**Problema scritto A:**
Rispondi in base al testo sulla PAC.
(i) In quale prospettiva la futura politica comunitaria dovrà sostenere la centralità economica dell'agricoltura?
(ii) Quale percentuale della superficie europea interessa la PAC?
(iii) Quale quota della spesa pubblica complessiva dei Paesi membri rappresenta oggi il bilancio Ue?
**Problema scritto B:**
Riscrivi il passo del testo sulla PAC che parte da "Nella prospettiva della" e prosegue fino a "aggiunto dei territori.", sostituendo "cibo" con "alimenti".

**Estratto documento:**
Gli interventi della PAC devono tenere in considerazione il differenziale di competitività a carico degli agricoltori europei e tra gli agricoltori europei dei diversi Paesi (struttura dei costi) dovuto a norme comunitarie più rigorose rispetto agli standard internazionali, il valore delle produzioni, la quantità e la qualità del lavoro dipendente e autonomo, gli svantaggi naturali, gli impegni in campo ambientale e forestale, al fine di evitare fenomeni di dumping sociale, ambientale e sanitario.
Nella prospettiva della strategia 2020, la futura politica comunitaria dovrà sostenere la centralità economica dell’agricoltura e il ruolo strategico delle imprese agricole nella produzione di cibo, rispondendo alla domanda di informazione e di trasparenza dei consumatori.
Gli obiettivi della PAC debbono essere adeguati alle nuove esigenze delle imprese, dei consumatori e dei cittadini europei, valorizzando il ruolo degli agricoltori e di tutti gli operatori della filiera agroalimentare come produttori di alimenti, beni pubblici e di ricchezza per l’Unione Europea.
La PAC deve porre al centro le imprese agricole e agroalimentari, deve premiare l’economia reale, promuovere la ricerca, l’innovazione, il ricambio generazionale e deve incentivare la produzione alimentare, anche facendo leva sul valore aggiunto dei territori.
E’ fondamentale, in particolare: favorire lo sviluppo di un’agricoltura competitiva e sostenibile sotto il profilo economico, sociale e ambientale; innovare e migliorare le condizioni per la commercializzazione, la programmazione e la gestione dell’offerta; rispondere alla domanda di informazione e di trasparenza dei mercati e dei prodotti, da parte dei consumatori; creare le condizioni giuridiche per la gestione da parte degli agricoltori di filiere corte e trasparenti; promuovere e qualificare l’occupazione agricola autonoma e dipendente, e il rispetto delle norme sociali nel lavoro in tutti Paese UE.
2. Budget
La PAC interessa il 47% della superficie europea e oltre 18 milioni di occupati: il suo futuro dovrà essere pensato per rispondere alle nuove esigenze delle diverse agricolture che caratterizzano il territorio dell’Unione. Un ruolo rilevante a cui non possono che essere assegnate risorse adeguate. Oggi il bilancio Ue rappresenta il 2% della spesa pubblica complessiva dei Paesi membri; per ogni 100 euro di Pil europeo circa un euro è destinato al bilancio comunitario e meno di 40 centesimi sono destinati alla spesa agricola. Inoltre, raffrontando la spesa agricola al consolidato di tutte le spese nazionali, il suo peso non arriva all’1%. Il budget destinato all’agricoltura va quindi confermato nel suo complesso e va sostanzialmente mantenuta la sua attuale distribuzione tra Stati membri.

**Estratto dati:**
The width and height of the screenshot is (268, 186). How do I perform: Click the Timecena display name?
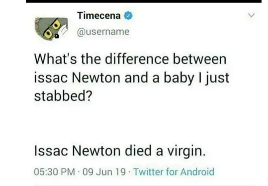[x=100, y=16]
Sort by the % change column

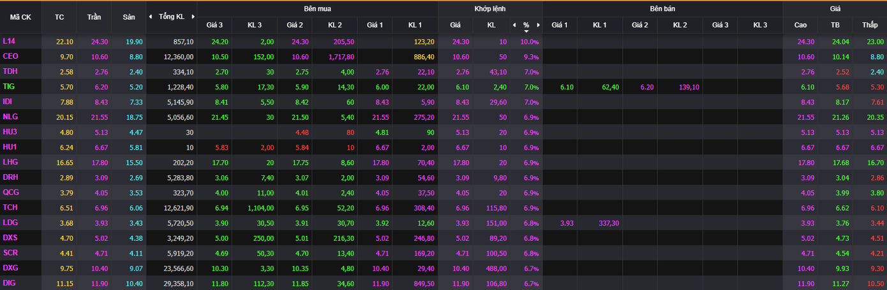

**Risultato esercizio A:**
(i) Nella prospettiva della strategia 2020.
(ii) Il 47%.
(iii) Il 2%.

**Risultato esercizio B:**
Nella prospettiva della strategia 2020, la futura politica comunitaria dovrà sostenere la centralità economica dell’agricoltura e il ruolo strategico delle imprese agricole nella produzione di alimenti, rispondendo alla domanda di informazione e di trasparenza dei consumatori.
Gli obiettivi della PAC debbono essere adeguati alle nuove esigenze delle imprese, dei consumatori e dei cittadini europei, valorizzando il ruolo degli agricoltori e di tutti gli operatori della filiera agroalimentare come produttori di alimenti, beni pubblici e di ricchezza per l’Unione Europea.
La PAC deve porre al centro le imprese agricole e agroalimentari, deve premiare l’economia reale, promuovere la ricerca, l’innovazione, il ricambio generazionale e deve incentivare la produzione alimentare, anche facendo leva sul valore aggiunto dei territori.